Ses couloirs assez larges permettent à de nombreuses personnes de se croiser sans se gêner comme aux brancards de passer. Sa structure de vie est plutôt confortable, pour un navire de guerre. Il n’est pas trop étonnant que les Russes aient été séduits. La raison du succès de cette tient aussi à son mode de conception. Au niveau opérationnel, « il a été conçu par une équipe mixte de marins et de terriens » ; certains détails ont ainsi été étudiés pour permettre l’accueil des troupes, comme ces tiroirs sous les lits permettant d’accueillir les armes personnelles (type Famas).

Au niveau industriel, sa conception et sa construction ont été empruntées aux navires civils : notamment la construction par zones et l’assemblage. Ce qui a permis d’avoir un coût relativement modique pour ce type de navires : 400 millions d’euros environ pour les premiers (Mistral entré en service en 2006 et Tonnerre mis en service en 2007), 550 millions d’euros environ pour le Dixmude (entré en service en 2012, doté d’une autre motorisation et de différents aménagements supplémentaires). Revers de la médaille, il n’est pas autoprotégé. Et en zone de crise, a besoin d’être accompagné par des frégates (anti-aériennes ou/et anti-sous-marines…). Seuls deux canons de bord permettent de lutter contre des menaces asymétriques, pas de faire de la guerre navale. Ce n’est d’ailleurs pas son rôle.

Commentaire : Ce type d’équipements très modulaire, adapté à toute une série de conflits actuels ou de menaces futures paraît très bien adapté à la nouvelle donne stratégique. Sans doute mieux que certains autres équipements.

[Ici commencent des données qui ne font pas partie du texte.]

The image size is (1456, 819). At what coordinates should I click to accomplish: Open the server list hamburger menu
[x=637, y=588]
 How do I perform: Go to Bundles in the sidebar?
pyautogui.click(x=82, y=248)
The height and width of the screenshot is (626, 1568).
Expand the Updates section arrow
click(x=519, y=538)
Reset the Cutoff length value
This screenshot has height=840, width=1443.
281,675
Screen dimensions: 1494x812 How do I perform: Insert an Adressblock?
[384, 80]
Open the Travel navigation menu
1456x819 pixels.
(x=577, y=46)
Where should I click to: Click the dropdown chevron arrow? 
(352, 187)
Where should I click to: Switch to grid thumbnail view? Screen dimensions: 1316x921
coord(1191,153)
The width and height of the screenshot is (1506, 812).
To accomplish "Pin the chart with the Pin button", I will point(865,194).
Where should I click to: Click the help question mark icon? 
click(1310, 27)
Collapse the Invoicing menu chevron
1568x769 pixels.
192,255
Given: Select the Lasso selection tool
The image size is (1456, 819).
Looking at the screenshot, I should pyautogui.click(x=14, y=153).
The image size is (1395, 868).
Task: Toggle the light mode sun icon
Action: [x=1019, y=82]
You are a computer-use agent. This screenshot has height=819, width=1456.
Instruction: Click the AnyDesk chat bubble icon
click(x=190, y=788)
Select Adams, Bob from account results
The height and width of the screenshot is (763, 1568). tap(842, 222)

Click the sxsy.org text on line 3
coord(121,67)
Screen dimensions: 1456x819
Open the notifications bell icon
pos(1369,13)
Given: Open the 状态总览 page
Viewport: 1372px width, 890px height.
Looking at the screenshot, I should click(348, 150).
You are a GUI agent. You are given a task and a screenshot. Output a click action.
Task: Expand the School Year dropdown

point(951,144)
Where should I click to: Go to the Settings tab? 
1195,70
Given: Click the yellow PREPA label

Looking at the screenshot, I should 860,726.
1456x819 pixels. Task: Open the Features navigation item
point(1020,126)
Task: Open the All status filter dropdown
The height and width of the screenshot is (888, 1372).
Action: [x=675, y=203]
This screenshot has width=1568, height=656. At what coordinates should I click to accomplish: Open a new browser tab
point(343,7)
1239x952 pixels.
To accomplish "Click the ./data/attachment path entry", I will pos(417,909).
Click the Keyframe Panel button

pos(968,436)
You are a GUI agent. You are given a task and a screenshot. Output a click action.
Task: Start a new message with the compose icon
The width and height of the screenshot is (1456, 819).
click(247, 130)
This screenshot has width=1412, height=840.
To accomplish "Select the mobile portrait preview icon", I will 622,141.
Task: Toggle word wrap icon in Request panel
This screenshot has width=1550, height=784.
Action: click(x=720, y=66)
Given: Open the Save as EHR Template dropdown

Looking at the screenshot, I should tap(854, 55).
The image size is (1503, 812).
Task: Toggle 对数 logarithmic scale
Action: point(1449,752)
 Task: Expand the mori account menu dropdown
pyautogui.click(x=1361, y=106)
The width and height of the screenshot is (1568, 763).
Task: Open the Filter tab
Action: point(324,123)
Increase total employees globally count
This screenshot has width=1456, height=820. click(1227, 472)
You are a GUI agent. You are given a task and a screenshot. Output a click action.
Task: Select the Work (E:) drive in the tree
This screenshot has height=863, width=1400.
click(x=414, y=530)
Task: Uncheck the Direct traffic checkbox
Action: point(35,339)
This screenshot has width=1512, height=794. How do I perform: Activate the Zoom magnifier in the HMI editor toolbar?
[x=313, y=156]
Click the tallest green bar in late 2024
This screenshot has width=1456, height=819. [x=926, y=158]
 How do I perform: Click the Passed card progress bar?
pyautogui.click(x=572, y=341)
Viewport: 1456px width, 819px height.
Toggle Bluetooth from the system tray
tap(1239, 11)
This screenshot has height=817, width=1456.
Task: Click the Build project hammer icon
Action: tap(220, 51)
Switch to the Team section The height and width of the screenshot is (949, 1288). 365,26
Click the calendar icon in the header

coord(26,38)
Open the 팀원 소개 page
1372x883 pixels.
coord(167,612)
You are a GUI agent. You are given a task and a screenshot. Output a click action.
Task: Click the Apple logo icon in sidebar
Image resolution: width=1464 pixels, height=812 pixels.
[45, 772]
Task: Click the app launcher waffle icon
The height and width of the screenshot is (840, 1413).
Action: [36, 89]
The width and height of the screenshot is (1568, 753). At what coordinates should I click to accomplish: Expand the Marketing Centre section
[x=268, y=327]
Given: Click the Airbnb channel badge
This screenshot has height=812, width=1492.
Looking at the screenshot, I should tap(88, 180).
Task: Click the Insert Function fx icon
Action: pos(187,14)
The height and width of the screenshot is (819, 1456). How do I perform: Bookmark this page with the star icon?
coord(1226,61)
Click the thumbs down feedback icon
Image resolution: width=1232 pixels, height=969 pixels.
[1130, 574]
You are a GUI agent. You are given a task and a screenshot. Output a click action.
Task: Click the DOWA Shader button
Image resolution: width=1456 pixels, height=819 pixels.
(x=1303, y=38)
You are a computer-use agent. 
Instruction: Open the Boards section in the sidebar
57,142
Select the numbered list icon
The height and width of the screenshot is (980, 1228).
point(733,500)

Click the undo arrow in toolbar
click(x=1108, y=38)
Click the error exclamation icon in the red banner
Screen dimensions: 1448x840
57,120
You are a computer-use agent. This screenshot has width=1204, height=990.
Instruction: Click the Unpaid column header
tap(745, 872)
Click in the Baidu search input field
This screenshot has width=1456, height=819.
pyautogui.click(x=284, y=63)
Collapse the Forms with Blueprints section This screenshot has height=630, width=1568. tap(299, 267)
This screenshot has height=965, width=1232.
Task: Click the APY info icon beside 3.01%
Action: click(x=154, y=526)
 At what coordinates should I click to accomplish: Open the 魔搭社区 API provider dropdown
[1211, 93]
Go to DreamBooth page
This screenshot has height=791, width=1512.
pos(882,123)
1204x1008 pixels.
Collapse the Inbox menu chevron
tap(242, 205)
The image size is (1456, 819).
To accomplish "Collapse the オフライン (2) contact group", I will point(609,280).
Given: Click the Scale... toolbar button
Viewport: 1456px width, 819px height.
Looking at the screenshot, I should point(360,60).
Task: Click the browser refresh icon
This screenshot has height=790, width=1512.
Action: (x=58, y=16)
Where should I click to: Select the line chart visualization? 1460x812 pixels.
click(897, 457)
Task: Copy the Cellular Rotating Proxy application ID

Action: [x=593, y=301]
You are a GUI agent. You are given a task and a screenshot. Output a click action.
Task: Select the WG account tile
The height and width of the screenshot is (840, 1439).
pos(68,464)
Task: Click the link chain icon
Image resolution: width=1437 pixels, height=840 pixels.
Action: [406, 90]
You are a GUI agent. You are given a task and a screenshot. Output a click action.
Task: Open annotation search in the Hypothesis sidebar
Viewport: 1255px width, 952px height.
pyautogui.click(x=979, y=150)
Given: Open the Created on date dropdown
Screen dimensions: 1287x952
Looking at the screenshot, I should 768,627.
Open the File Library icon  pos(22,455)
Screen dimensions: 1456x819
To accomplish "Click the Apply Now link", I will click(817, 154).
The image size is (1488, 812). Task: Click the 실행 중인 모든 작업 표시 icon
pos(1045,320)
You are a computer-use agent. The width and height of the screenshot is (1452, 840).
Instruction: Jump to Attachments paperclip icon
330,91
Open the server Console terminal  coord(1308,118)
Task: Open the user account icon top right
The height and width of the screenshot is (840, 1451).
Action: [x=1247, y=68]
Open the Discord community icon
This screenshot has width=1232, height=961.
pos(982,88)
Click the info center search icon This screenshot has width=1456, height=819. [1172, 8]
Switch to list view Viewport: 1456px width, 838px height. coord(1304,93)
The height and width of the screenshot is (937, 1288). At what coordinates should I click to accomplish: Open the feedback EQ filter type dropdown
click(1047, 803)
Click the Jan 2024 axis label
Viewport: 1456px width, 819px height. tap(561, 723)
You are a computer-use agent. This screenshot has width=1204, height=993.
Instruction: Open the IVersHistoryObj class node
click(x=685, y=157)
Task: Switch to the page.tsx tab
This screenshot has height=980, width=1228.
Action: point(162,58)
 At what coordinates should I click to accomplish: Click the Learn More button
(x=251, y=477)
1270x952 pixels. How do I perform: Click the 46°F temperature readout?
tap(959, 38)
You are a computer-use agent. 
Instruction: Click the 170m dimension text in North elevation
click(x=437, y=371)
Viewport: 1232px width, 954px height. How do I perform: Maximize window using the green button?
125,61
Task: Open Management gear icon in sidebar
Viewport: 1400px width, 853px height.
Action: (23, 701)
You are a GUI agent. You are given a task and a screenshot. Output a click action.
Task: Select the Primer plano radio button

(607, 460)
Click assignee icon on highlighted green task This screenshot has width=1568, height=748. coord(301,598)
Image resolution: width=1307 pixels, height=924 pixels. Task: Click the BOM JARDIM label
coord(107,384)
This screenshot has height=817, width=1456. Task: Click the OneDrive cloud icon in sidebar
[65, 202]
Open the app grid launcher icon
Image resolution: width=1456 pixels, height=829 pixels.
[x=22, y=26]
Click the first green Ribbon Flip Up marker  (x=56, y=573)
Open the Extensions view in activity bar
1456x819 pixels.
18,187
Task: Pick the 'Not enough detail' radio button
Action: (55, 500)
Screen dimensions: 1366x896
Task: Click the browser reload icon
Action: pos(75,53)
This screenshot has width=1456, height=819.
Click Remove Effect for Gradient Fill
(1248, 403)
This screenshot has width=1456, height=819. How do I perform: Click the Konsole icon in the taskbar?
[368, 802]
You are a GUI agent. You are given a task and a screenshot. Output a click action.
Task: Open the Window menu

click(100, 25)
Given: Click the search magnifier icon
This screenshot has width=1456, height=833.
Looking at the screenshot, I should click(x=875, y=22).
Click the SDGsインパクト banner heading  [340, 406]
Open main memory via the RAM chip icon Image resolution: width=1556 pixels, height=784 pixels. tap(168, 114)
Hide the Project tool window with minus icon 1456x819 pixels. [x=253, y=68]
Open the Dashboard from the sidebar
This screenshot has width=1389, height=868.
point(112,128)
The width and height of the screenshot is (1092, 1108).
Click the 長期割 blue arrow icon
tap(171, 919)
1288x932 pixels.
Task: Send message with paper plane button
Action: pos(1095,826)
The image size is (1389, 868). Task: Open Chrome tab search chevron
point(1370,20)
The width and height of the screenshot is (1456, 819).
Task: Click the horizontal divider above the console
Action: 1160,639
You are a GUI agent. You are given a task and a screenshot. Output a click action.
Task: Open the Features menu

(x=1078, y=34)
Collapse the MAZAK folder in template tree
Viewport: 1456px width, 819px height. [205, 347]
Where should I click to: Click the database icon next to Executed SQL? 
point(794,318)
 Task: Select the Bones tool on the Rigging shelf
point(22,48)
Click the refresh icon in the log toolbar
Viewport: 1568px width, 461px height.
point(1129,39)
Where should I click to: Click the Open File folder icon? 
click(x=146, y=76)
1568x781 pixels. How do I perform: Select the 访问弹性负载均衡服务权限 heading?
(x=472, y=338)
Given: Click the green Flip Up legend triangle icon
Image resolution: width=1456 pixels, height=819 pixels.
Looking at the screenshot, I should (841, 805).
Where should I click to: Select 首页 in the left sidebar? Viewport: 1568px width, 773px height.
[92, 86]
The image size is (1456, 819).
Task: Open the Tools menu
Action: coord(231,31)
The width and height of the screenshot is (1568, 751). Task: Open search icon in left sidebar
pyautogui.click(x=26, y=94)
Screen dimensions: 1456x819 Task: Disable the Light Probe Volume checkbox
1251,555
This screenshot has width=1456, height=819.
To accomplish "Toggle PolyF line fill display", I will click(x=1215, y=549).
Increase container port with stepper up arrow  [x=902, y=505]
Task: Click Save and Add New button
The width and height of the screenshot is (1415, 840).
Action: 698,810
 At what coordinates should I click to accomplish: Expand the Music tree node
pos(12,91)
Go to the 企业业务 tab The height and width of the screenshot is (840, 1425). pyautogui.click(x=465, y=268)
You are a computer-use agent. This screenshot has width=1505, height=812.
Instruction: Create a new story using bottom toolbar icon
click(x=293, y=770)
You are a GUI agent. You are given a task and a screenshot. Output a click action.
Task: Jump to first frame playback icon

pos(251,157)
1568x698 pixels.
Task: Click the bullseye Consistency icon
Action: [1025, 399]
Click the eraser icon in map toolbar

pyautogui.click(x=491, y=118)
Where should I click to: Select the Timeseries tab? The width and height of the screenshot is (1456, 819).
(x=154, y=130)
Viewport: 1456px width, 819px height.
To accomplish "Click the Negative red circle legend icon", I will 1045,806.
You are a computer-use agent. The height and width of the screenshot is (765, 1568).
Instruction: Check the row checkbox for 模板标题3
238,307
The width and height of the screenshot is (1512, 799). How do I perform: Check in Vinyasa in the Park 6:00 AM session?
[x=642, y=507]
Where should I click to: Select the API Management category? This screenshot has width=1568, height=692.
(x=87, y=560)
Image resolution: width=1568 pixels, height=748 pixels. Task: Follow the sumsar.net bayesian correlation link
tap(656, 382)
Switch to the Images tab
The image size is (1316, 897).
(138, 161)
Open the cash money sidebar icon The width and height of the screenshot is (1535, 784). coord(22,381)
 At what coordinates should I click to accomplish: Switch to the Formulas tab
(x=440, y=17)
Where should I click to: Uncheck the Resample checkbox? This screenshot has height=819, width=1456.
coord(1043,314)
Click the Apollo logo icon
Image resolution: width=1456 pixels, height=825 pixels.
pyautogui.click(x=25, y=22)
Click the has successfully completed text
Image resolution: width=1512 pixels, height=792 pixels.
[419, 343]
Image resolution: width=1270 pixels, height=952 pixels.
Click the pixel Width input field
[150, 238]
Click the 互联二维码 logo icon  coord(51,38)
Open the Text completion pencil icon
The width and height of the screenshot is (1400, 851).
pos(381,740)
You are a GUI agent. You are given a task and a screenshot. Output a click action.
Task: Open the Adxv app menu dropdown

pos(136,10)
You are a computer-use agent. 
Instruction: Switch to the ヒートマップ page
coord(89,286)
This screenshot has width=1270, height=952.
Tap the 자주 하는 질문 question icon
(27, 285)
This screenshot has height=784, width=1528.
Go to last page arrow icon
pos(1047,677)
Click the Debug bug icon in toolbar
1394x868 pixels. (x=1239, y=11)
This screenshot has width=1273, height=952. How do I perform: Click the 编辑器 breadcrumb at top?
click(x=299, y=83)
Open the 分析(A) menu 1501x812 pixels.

On peut même se dire qu’à terme, ce type de bateau pourrait remplacer un porte-avions, si l’utilisation des drones continue à se développer et se perfectionner (nb : certains experts diront sans doute, à plus ou moins juste titre. Mais ce n’est pas du tout la même chose. Simplement, projetons-nous dans 10 ou 20 ans,… ).